INFORMATION SUPPLIED =>
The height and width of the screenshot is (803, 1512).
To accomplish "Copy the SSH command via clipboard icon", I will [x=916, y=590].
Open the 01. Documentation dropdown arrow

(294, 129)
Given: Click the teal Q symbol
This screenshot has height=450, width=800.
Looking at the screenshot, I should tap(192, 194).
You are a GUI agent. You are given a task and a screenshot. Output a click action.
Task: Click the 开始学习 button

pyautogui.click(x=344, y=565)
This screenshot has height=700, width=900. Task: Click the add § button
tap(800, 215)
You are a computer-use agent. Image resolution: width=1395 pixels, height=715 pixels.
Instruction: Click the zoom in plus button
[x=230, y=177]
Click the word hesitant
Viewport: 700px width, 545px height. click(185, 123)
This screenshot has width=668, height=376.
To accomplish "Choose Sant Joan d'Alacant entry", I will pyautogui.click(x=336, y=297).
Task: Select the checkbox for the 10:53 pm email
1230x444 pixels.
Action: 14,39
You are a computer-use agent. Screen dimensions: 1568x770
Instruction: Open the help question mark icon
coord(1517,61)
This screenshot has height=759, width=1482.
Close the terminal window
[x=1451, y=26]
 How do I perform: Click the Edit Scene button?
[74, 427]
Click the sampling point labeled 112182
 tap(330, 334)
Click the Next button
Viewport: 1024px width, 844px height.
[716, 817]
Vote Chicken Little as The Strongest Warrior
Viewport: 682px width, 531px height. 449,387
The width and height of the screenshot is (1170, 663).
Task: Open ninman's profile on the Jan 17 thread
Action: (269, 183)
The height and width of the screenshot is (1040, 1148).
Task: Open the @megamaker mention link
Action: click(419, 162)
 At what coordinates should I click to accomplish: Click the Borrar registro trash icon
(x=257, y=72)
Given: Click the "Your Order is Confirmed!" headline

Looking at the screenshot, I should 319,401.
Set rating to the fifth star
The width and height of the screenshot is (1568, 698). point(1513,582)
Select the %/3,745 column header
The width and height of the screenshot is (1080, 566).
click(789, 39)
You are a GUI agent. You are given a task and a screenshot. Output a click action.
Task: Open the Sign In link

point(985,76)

WHAT YOU WILL DO => Transcribe the material above in full.

ANSWER BOX =>
The height and width of the screenshot is (803, 1512).
To accomplish "Copy the SSH command via clipboard icon", I will [x=916, y=590].
Open the 01. Documentation dropdown arrow

(294, 129)
Given: Click the teal Q symbol
This screenshot has height=450, width=800.
Looking at the screenshot, I should tap(192, 194).
You are a GUI agent. You are given a task and a screenshot. Output a click action.
Task: Click the 开始学习 button

pyautogui.click(x=344, y=565)
This screenshot has height=700, width=900. Task: Click the add § button
tap(800, 215)
You are a computer-use agent. Image resolution: width=1395 pixels, height=715 pixels.
Instruction: Click the zoom in plus button
[x=230, y=177]
Click the word hesitant
Viewport: 700px width, 545px height. click(185, 123)
This screenshot has width=668, height=376.
To accomplish "Choose Sant Joan d'Alacant entry", I will pyautogui.click(x=336, y=297).
Task: Select the checkbox for the 10:53 pm email
1230x444 pixels.
Action: 14,39
You are a computer-use agent. Screen dimensions: 1568x770
Instruction: Open the help question mark icon
coord(1517,61)
This screenshot has height=759, width=1482.
Close the terminal window
[x=1451, y=26]
 How do I perform: Click the Edit Scene button?
[74, 427]
Click the sampling point labeled 112182
 tap(330, 334)
Click the Next button
Viewport: 1024px width, 844px height.
[716, 817]
Vote Chicken Little as The Strongest Warrior
Viewport: 682px width, 531px height. 449,387
The width and height of the screenshot is (1170, 663).
Task: Open ninman's profile on the Jan 17 thread
Action: (269, 183)
The height and width of the screenshot is (1040, 1148).
Task: Open the @megamaker mention link
Action: click(419, 162)
 At what coordinates should I click to accomplish: Click the Borrar registro trash icon
(x=257, y=72)
Given: Click the "Your Order is Confirmed!" headline

Looking at the screenshot, I should 319,401.
Set rating to the fifth star
The width and height of the screenshot is (1568, 698). point(1513,582)
Select the %/3,745 column header
The width and height of the screenshot is (1080, 566).
click(789, 39)
You are a GUI agent. You are given a task and a screenshot. Output a click action.
Task: Open the Sign In link

point(985,76)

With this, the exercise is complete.